Isaak, who played to a rain-soaked gaggle of glitterati at on Friday evening, is that rare performer who can stitch together a catalog that you, your parents and probably even your grandparents would all find wistfully redolent. In fact, Isaak did his best to uncork the Sun Records vault with a laudable assortment of covers from the likes of Carl Perkins, Roy Orbison, Jerry Lee Lewis, Jimmy Wages and Johnny Cash.

As ambitious of a set-list as that would seem, it proved effortless for the Northern California native who came adorned in a vintage turquoise suit embellished with sequins.
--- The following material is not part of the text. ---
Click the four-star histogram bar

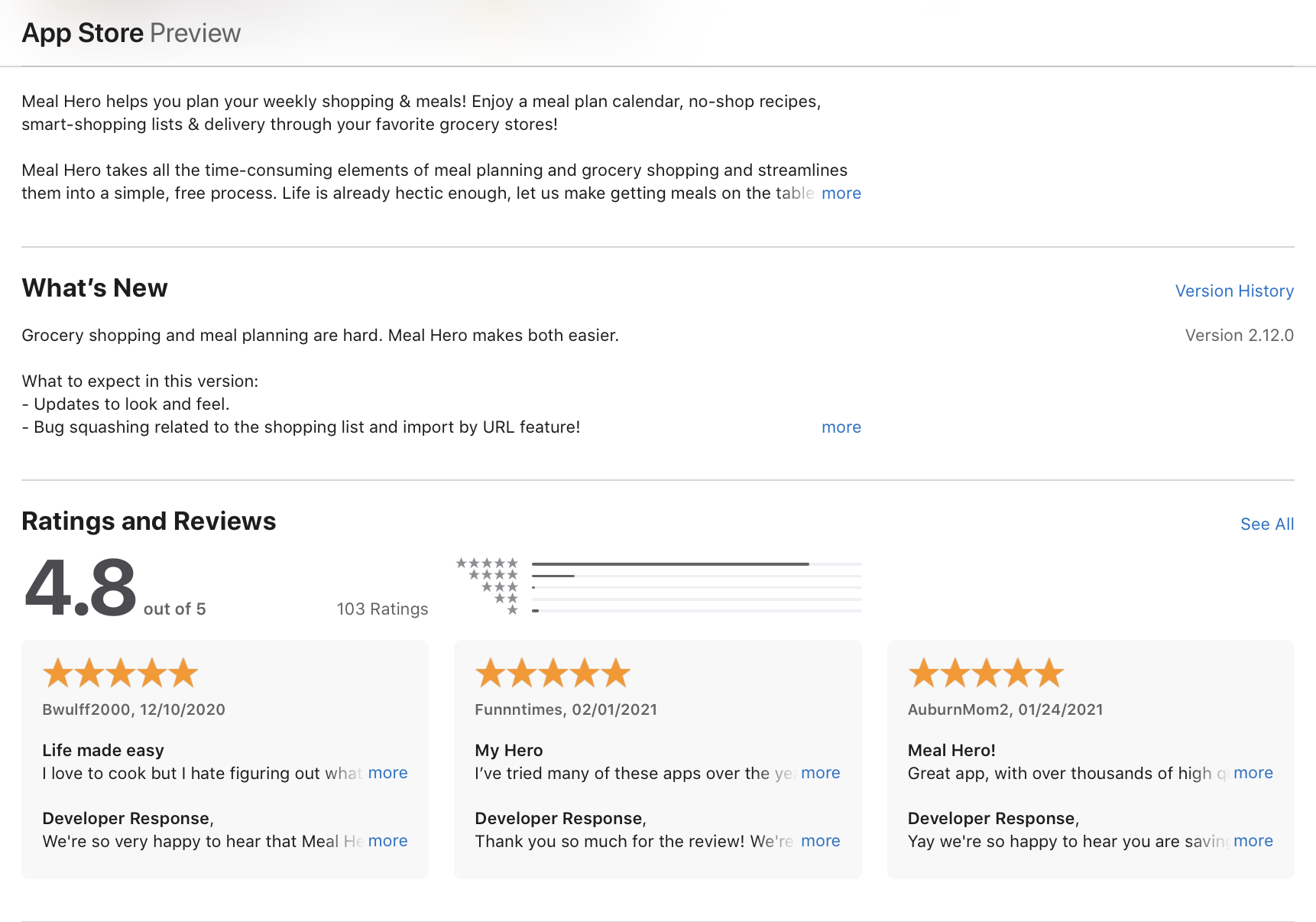click(695, 576)
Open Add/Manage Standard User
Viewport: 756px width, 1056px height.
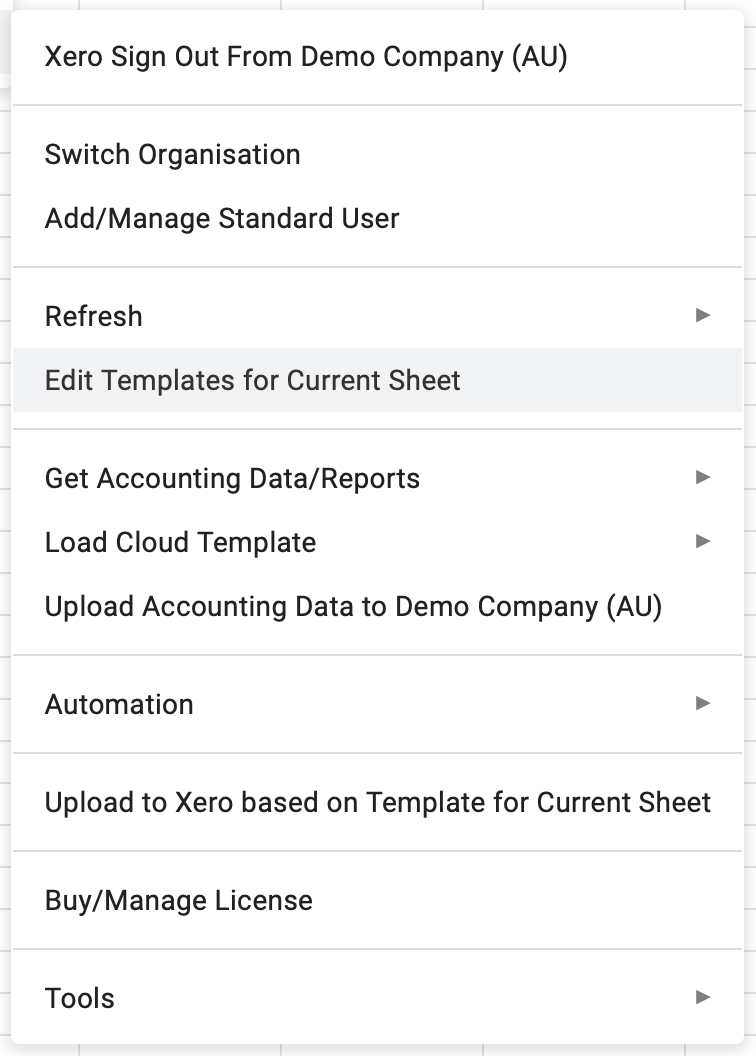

As expected, his vocal splendor (the intrepid hallmark of his success) was the one thing that sparkled brighter than his suit — and also kept his throwback threads from seeming too schmaltzy.

If that weren’t enough, Isaak’s own songs were basted in their own retro-glaze. “Somebody’s Crying” and “Don’t Leave Me On My Own,” from 1995’s Forever Blue, could have easily been plucked from a bygone era. But his own illustrious classic stood-out as a timeless gem — even as storm clouds hovered and umbrellas unfolded.

Doused by a summer squall that shuttered the crowd into a one-hour weather delay, “Wicked Game” should have been renamed “Wicked Rain.” After the monsoon subsided, Isaak resumed to his set with a positive twist on the weather that helped reward the die-hards who kept their seats during the mad scramble for shelter. Rifling through “Speak Of The Devil,” “Walkin’” and “Baby Did a Bad Bad Thing,” Isaak and his bandmates dried off the crowd with fiery charm and rockabilly vim. As a final tribute to a night of relic revival, Elvis’ “Itap Now Or Never” seemed the appropriate bid adieu.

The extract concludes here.